Hillsdale Academy head­master David Diener

It took a move to South America for Hillsdale Academy’s new head­master David Diener to dis­cover his love for edu­cation.

After grad­u­ating from Wheaton College, Diener was building high-end custom cab­inets and doing trim car­pentry work for an Amish company in Ohio. For a few years, he and his wife, Brooke, whom he met at Wheaton, had wanted to live overseas, and they ended up moving to Bogotá, Colombia as mis­sion­aries, teaching at a Christian inter­na­tional school there.

“I realized I love teaching, I love the intel­lectual engagement that I have with the stu­dents, I love the platform for dis­ci­pleship and for influ­encing their lives that the classroom offers, and it turned out I was good at it too,” Diener said.

They even­tually came back to the states so Diener could pursue doc­toral degrees in phi­losophy and phi­losophy of edu­cation at Indiana Uni­versity. Diener returned to car­pentry work in order to fund his post-graduate studies, a trade he learned shortly after his freshman year of high school.

Diener began working as the college’s new head­master in July. Diener is exten­sively involved in the realm of clas­sical edu­cation, serving on the board of directors for the Society for Clas­sical Learning and as a member of SCL’s Alcuin fel­lowship, a think tank ded­i­cated to researching clas­sical cur­ricula, ped­agogy, and culture. He is also a con­sultant for Clas­sical Aca­demic Press, which pro­vides pub­lishing, media, and con­sulting ser­vices to schools and home­schools.

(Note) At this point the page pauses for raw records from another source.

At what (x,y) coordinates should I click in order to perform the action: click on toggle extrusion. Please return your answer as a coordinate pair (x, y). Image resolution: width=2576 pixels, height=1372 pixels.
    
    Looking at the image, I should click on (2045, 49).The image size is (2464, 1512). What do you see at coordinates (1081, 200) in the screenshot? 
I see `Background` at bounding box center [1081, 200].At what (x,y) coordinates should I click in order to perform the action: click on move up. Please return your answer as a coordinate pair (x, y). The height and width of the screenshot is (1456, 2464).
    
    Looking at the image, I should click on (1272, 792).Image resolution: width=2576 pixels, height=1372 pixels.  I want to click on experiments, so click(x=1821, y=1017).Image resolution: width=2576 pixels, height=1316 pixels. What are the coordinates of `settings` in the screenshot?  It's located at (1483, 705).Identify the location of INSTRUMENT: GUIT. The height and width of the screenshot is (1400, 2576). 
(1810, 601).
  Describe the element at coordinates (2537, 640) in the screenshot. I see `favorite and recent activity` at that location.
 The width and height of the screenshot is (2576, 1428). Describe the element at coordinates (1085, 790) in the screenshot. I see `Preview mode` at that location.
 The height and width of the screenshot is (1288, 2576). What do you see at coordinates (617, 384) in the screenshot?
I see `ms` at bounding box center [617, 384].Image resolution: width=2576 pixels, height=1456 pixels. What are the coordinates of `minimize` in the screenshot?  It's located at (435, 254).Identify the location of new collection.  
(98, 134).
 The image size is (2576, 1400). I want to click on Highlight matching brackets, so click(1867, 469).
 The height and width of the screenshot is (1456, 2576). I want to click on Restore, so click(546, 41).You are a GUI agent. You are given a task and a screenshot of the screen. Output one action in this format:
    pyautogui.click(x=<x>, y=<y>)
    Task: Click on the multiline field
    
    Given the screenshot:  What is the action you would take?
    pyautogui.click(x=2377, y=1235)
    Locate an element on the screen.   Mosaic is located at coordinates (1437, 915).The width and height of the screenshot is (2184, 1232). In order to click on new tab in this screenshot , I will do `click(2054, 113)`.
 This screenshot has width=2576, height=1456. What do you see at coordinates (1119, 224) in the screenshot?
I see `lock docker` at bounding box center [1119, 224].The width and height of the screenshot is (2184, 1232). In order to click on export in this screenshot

Former Academy Head­master Ken Calvert said he had heard of Diener through various net­works of clas­sical Christian schools across the nation, noting that Diener is a well-known speaker and nationally-known figure in the clas­sical Christian com­munity. He also said Diener is very com­fortable with rural life, which is “crucial” to the academy position.

“He grew up in Michigan and his wife in northern Ohio,” Calvert said in an email. “He knows how to use a chain saw, he can hunt and gut his own deer, and he is very com­fortable around farm animals.”

Prior to taking his new position as Hillsdale Academy head­master, Diener served as head­master for Grace Academy in Georgetown, Texas. Hillsdale College Pres­ident Larry Arnn said Diener did a “shining job” running the Texas school and that he rose to the top after a “long search” for the right can­didate.

“He under­stands edu­cation deeply, and we believe rightly. He will bring energy to the academy, which we hope can grow a bit, to the Barney Charter School project, and to the edu­cation program.”

Before Grace Academy, Diener turned down a tenure track phi­losophy pro­fessor job in order to work at a K‑12 school because of his firm belief in the clas­sical school model.

“I realized the caliber of edu­cation hap­pening espe­cially in the high schools of many clas­sical schools is eclipsing, unfor­tu­nately, the level of edu­cation taking place at many under­graduate insti­tu­tions,” he said.  

Diener also empha­sizes the deep con­nec­tions between Chris­tianity and liberal-arts edu­cation, some­thing the academy reg­u­larly acknowl­edges through activ­ities like chapel ser­vices and prayer.

“I think a liberal arts approach to edu­cation in a broad sense is intrin­si­cally the­o­logical insofar as it asks ques­tions about the ultimate meaning of reality and exis­tence,” he said. “Cer­tainly throughout history there have been many strands of clas­sical edu­cation, some explicitly reli­gious and some not, and great good can come about through a liberal arts approach to edu­cation, whether it is sacred or secular.”

Besides his admin­is­trative role at the school, Diener also joined the Hillsdale College faculty and even­tually plans to begin teaching. Diener’s two older children attend the academy, and his wife home­schools the younger two.

Diener said he looks forward to “building on the great work” per­formed by Calvert and the others at the academy.

“We’re excited to be in Hillsdale and look forward to working at the college and the academy and becoming part of the com­munity,” he said.